22 January 2020

Simple Dockerfile Performance Improvements (Part 2)

Tags: Docker - Dockerfile - Kubernetes - Oracle JET

In Part 1 we learned about how the order of your Dockerfile commands matters along with copying only what you need, using these principles, this post dives deeper into a Dockerfile and reveals a great strategy called multi-stage builds that provide immense power when used correctly.

Note: Docker 17.05 or higher is required to enable Multi-Stage builds

This post uses the same Oracle JET Dockerfile from Part 1, it’s worth noting that the techniques in Part 1 and Part 2 can be applied to any Dockerfile, not just Oracle JET applications.

FROM node:13.4-alpine

# Copy source of UI into container
RUN mkdir -p /usr/src/ui

COPY src /usr/src/ui/src

COPY ./*.json /usr/src/ui/

COPY scripts /usr/src/ui/scripts

# Set working dir
WORKDIR /usr/src/ui

############ Install dependencies
RUN npm -g install @oracle/ojet-cli
RUN npm install

RUN ojet build --release

EXPOSE 8080

CMD [ "ojet", "serve", "--release", "--server-port=8080"]

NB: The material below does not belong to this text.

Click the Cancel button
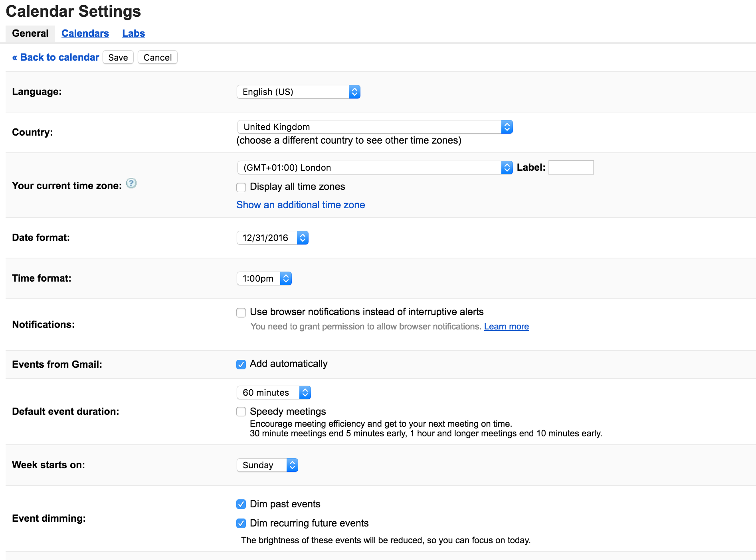(158, 57)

Breaking down the Dockerfile, the only thing really needed in the final image is the result of the command ojet build --release which takes the src folder, runs various processing before creating a web folder used by the ojet serve command, everything before line 19 can be classified as “build” or “preparation” in the sense that none of that information is required for the image to actually run.

For example, the output of the ojet build command creates a web folder, so why do we need the src folder in the image anymore?

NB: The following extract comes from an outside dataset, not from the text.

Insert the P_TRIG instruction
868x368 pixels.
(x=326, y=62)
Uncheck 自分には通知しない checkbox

Instead of deleting the files and folders from the final image, we can utilise something called Multi-Stage builds which allows us greater control of what’s in the final image. A stage can be classified as starting at a FROM command and finishing before the next FROM command or the end of the file, whichever comes first.

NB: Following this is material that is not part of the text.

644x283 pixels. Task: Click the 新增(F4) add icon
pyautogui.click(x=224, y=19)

Tip: Each stage can have a different base image

A good practice I follow when using multi-stage builds is to identify what is 100% required in the final image and what is optional, using the above Dockerfile, the following items are required for the image to start:

A base docker image to host the application i.e. node:alpine
ojet-cli installed for the ojet serve command to execute successfully
The output of ojet build --release so that we have our application to run
A port to be exposed EXPOSE 8080
ojet serve acting as our command to start the container (CMD)

Tip: Identify and separate what is used to build the application vs what is required to RUN the application

Based on the above, only 5 out of 11 commands in the Dockerfile are required to run the application in our final docker image, this information is a great start and means the Dockerfile can be split into the following two stages (One to build and One to run):

# Stage 0 Starts Here
FROM node:13.4-alpine

# Copy source of UI into container
RUN mkdir -p /usr/src/ui

COPY src /usr/src/ui/src

COPY ./*.json /usr/src/ui/

COPY scripts /usr/src/ui/scripts

# Set working dir
WORKDIR /usr/src/ui

############ Install dependencies
RUN npm -g install @oracle/ojet-cli
RUN npm install

RUN ojet build --release
# Stage 0 Ends Here

# Stage 1 Starts Here
FROM node:13.4-alpine

RUN npm -g install @oracle/ojet-cli

?????? the output of `ojet build --release` ??????

EXPOSE 8080

CMD [ "ojet", "serve", "--release", "--server-port=8080"]
# Stage 1 Ends Here

Ah, we need to copy data from an earlier stage of the Dockerfile but how do we do this?

We can be achieve this by using an integer to represent each stage, i.e. 0 for the first section, 1 for the second etc; this is okay but you can also use strings to actually name a stage (phew) which is way more useful!

If you wish to name a stage it can be done by doing the following:

FROM node:13.4-alpine AS build-container

Tip: Please name your stages, a few extra characters for greater readability wins every time

This allows you to reference the stage via the name build-container meaning we can copy data from the stage using the normal COPY command.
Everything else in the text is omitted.